Oral and sublingual administration offer two completely different ways to experience cannabis. Sure, they both involve inserting cannabis products into the mouth, but the similarities end there. Check out the key differences between both methods below for a quick summary of their effects.
This route grants cannabinoids immediate access to the bloodstream. These capillaries belong to the systemic venous system. This means sublingually applied molecules sidestep first-pass metabolism. THC passes through the blood–brain barrier without encountering enzymes in the liver that would otherwise catabolise it into 11-hydroxy-THC. Plus, much more THC reaches systemic circulation. Sublingual cannabis administration vastly increases the bioavailability  of cannabinoids.
Many cannabis users love smoking joints. The visceral sensation of harsh smoke in the lungs adds something to the experience. Plus, grinding, rolling, and lighting a joint are social rituals in their own right. There’s simply something meditative and familiar about the practice.
Benefits of Sublingual Cannabis Intake
First-pass metabolism creates somewhat of a paradoxical situation. Oral administration only leads to the absorption of up to 20% of THC  consumed, but edibles result in a much more powerful effect. Why? Because 11-hydroxy-THC has much greater psychotropic potential. Not only does it make up for the THC lost in the gut and liver, but it exceeds the mind-altering wallop of smoked cannabis.
Ever see people take CBD oil under the tongue? That same principle applies to THC oil and tinctures too—only, unlike CBD, these products will get you sufficiently stoned.
Duration refers to how long the high lasts. An oral cannabis high can last up to 8 hours, so you better buckle up and get ready to enjoy the ride after you eat an edible. In contrast, the sublingual marijuana experience ends much sooner. Expect to stay baked for an hour or so before touching back down to Earth.

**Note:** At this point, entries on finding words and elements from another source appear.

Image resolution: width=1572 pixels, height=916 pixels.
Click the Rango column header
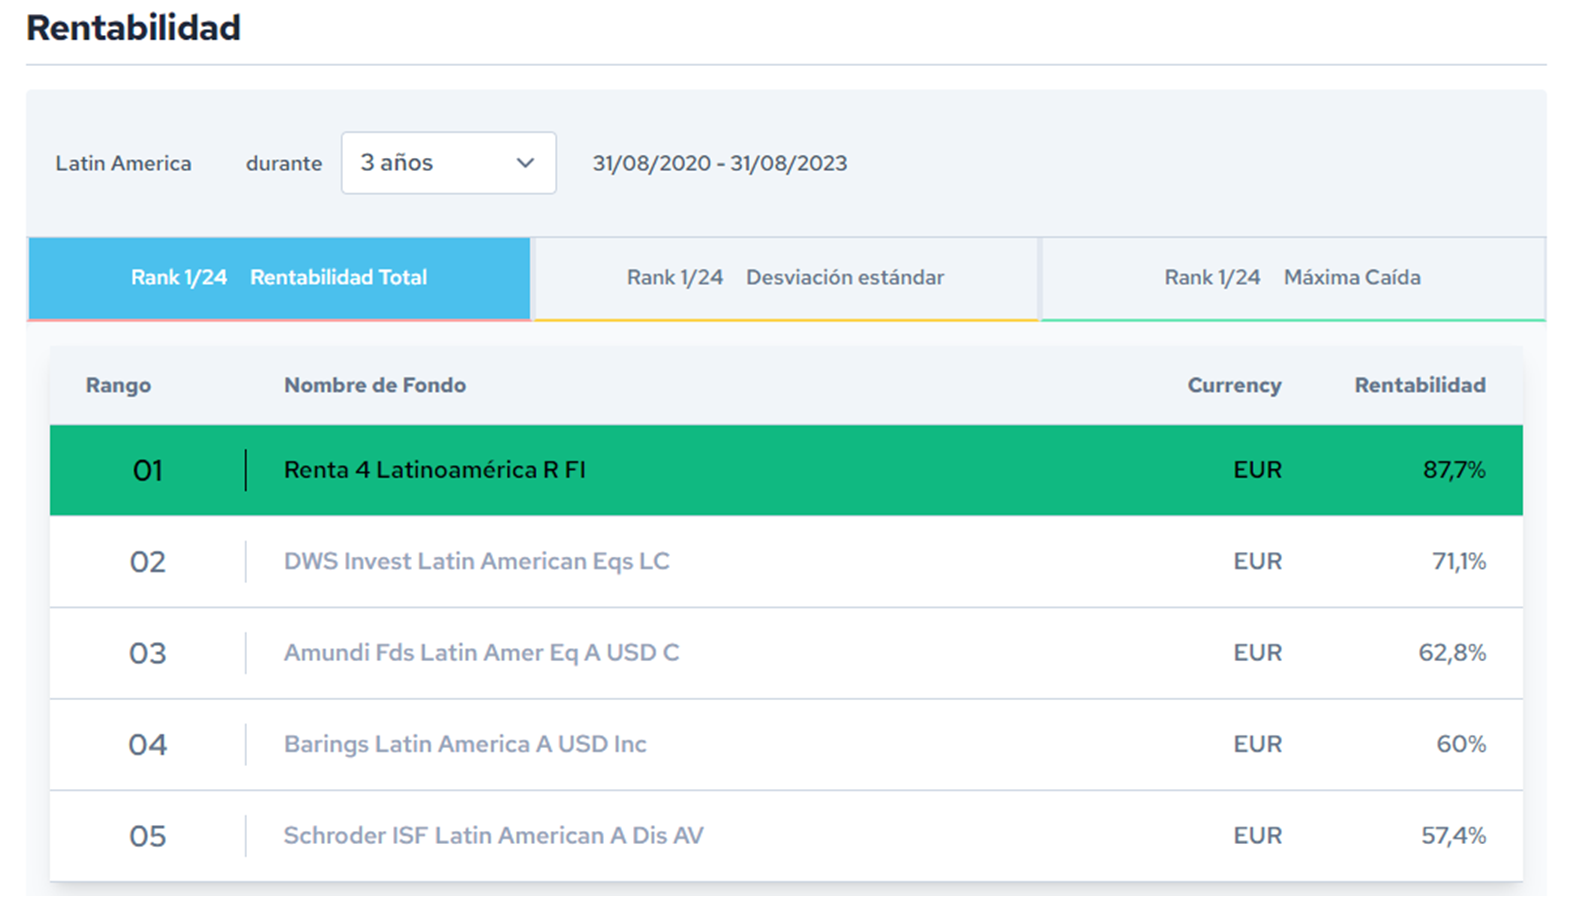[118, 385]
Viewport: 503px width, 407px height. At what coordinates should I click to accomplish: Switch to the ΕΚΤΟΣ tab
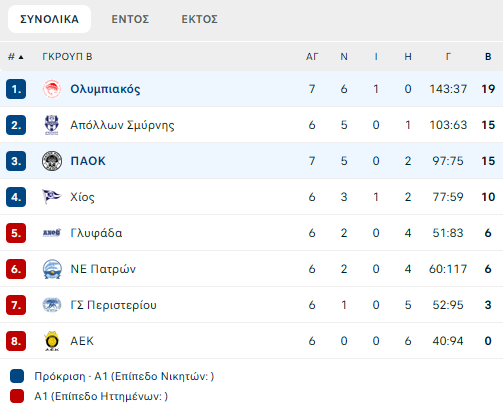click(x=200, y=19)
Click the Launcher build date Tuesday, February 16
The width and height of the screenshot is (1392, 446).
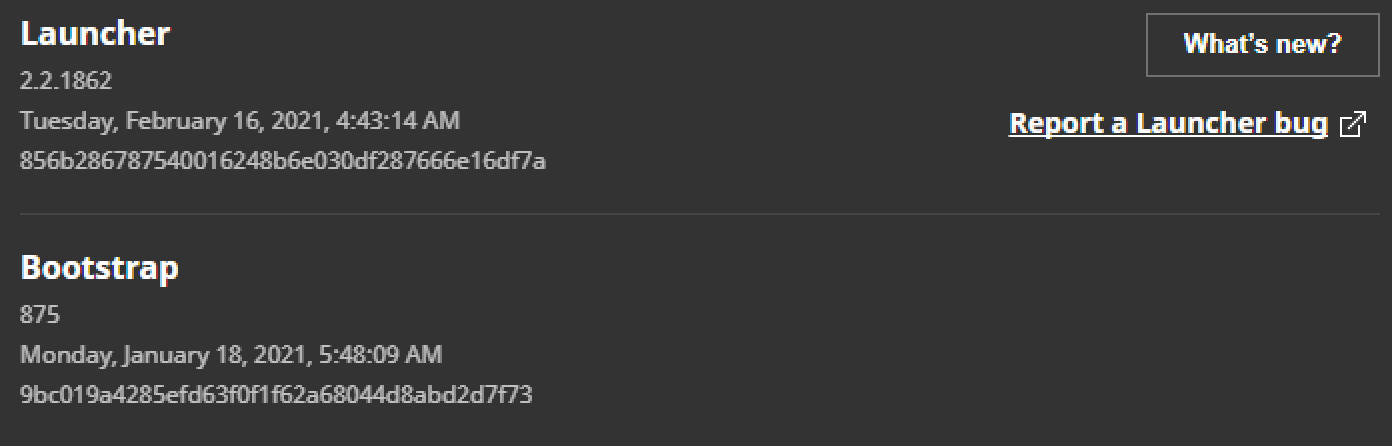[150, 121]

Regardless of the vessel, orally consumed cannabinoids all end up in the same place: the stomach. This longer route sets edibles apart from other ways of consuming cannabis. Instead of directly entering systemic circulation, oral cannabinoids are subject to first-pass metabolism. This pathway involves processing in the liver, where our detoxifying organ converts THC into the potent 11-hydroxy-THC, alongside some other, inactive metabolites.